Kemudian tahap kedua adalah bertujuan untuk meningkatkan struktur dan fungsi ekosistem agroforestri kelapa sawit, sehingga struktur dan fungsinya dapat menyerupai hutan alami.

"Di Bukit Bamba itu mereka sudah menerapkan berbagai macam model-model kebun sawit campur. Misalnya, sawit dicampur dengan dengan jengkol, pete, sungkai, jelutung. Di Kalimantan Tengah, sawit dicampur dengan sayur mayur. seperti sawi yang mudah untuk tumbuh," kata dia.

Kepala Dinas Kehutanan Provinsi Kalimantan Tengah (Kalteng) Sri Suwanto menyampaikan pihaknya menyambut baik inisiatif tersebut, mengingat Kalteng dikategorikan memiliki luas tutupan sawit cukup besar mencapai 1,7 juta hektare. Namun baru 1,3 juta hektare perkebunan besar swasta yang telah memiliki izin dan dari jumlah tersebut hanya 600 ribu hektare masuk kawasan hutan.
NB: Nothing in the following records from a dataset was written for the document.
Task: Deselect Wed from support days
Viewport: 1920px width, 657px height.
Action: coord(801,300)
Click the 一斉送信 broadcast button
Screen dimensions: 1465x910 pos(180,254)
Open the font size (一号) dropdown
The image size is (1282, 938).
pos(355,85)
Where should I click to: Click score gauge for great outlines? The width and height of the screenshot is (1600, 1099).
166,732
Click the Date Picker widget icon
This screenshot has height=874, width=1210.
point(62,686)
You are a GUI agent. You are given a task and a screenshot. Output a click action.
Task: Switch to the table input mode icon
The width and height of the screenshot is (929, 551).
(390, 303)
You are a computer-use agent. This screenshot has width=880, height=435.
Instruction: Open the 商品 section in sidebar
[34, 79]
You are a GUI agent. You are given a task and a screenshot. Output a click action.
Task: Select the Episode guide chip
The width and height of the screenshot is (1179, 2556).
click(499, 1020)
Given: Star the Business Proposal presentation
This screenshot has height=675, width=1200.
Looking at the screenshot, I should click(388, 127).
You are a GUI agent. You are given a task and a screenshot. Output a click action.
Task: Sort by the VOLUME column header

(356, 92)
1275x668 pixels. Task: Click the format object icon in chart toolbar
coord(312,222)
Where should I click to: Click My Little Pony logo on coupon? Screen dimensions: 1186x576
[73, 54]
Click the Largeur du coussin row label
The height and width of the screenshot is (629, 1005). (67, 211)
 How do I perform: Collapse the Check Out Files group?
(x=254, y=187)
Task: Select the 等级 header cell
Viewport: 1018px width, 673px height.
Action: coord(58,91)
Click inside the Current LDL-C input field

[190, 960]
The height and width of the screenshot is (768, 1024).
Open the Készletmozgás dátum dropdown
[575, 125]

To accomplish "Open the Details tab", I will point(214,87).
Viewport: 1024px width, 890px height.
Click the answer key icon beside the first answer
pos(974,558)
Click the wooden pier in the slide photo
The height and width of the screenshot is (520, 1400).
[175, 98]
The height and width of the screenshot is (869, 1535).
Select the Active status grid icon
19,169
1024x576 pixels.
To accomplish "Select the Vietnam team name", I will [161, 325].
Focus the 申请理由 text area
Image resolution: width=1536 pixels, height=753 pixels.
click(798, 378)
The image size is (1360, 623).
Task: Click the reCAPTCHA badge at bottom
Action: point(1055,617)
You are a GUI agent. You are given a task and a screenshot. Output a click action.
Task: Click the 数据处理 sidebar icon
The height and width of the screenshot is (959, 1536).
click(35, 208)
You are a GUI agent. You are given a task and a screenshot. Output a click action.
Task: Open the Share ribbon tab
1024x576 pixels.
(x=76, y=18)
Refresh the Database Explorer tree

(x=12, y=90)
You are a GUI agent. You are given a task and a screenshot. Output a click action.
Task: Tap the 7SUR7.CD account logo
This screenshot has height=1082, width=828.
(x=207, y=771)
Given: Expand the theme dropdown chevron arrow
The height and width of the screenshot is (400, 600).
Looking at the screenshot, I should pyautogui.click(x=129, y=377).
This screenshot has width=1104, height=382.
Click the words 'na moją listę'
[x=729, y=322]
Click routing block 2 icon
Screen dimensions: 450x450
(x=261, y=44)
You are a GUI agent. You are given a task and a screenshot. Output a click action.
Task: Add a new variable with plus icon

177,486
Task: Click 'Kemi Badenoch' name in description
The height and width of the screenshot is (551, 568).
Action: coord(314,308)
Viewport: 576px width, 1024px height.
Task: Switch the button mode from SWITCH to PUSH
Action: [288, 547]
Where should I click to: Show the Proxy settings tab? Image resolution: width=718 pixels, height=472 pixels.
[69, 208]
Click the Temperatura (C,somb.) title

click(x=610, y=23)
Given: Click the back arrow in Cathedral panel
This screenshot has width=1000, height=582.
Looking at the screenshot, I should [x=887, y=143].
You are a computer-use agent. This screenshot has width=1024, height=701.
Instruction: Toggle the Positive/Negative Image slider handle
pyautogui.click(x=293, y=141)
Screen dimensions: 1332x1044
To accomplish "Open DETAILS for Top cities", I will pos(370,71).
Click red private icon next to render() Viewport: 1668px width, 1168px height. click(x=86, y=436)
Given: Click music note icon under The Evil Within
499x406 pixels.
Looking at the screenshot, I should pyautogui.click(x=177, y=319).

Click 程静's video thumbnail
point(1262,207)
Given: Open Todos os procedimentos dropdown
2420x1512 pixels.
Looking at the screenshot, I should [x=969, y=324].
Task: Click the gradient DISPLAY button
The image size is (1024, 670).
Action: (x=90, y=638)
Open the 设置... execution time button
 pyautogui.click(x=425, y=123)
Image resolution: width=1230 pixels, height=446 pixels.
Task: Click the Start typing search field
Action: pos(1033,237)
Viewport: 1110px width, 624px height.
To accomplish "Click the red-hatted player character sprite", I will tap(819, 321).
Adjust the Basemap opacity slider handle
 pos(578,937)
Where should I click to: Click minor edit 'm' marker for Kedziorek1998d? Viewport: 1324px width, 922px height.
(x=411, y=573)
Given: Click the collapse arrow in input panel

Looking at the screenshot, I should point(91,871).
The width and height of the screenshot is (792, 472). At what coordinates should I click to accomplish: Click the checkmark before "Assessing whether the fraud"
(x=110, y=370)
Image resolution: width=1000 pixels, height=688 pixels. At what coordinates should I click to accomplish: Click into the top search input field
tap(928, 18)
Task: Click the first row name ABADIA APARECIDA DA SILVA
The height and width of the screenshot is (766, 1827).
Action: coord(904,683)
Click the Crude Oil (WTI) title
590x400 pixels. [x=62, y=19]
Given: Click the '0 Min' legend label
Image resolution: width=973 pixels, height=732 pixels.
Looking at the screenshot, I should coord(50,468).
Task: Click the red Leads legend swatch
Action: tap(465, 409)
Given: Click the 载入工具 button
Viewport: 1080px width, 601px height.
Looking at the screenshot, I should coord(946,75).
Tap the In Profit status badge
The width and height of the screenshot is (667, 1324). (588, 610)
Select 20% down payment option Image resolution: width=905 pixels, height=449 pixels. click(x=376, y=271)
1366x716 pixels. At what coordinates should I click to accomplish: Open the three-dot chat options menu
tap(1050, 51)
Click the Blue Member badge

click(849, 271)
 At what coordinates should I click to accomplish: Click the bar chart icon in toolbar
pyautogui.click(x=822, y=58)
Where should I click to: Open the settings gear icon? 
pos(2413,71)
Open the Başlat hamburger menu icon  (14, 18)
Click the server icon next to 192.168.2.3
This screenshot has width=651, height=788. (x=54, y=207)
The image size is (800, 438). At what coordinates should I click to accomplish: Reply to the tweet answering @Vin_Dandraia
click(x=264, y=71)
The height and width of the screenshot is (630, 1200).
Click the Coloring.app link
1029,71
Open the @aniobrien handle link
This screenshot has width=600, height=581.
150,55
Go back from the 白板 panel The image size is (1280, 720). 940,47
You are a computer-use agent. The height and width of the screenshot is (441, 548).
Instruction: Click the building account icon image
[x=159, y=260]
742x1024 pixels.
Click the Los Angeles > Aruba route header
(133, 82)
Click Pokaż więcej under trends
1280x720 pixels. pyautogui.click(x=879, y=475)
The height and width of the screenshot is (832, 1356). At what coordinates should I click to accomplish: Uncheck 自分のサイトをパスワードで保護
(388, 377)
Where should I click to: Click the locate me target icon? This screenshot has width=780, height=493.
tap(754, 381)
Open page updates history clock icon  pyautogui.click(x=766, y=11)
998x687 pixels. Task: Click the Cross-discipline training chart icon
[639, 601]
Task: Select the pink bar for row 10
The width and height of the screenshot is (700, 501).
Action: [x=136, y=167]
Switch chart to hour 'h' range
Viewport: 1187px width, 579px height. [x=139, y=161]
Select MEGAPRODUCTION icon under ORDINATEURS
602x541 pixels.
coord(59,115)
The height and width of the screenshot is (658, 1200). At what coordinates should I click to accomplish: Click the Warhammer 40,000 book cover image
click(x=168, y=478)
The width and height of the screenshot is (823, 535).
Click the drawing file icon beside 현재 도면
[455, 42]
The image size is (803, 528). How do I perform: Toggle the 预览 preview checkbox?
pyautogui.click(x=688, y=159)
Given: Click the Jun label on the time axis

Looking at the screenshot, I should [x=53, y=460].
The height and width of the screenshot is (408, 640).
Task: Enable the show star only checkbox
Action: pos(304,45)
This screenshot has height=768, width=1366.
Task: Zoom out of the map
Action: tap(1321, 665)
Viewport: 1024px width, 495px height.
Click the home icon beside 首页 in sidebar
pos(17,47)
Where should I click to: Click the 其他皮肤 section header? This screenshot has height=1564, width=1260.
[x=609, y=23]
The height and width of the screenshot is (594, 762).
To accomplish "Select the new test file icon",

Ia berharap SJB ke depan tidak lagi menempel pada perizinan lain dan dapat dibuatkan peta indikatif. Selain itu, kata dia, SJB juga agar terus disosialisasi, hingga bisa memberikan kontribusi, kesejahteraan, serta penghasilan lebih besar daripada sistem monokultur.

"Masyarakat itu sederhana, nggak perlu ganti-ganti sistem. Yang penting apa yang masyarakat tanam itu ada optekernya atau pasarnya langsung masuk. Kalau tidur tapi sambil nanam sawit, orang yang beli datang. Kalau sengon, kita harus menawarkan. Ini adalah substansi dari semua sistem itu agar kita bisa sejahterakan masyarakat," katanya.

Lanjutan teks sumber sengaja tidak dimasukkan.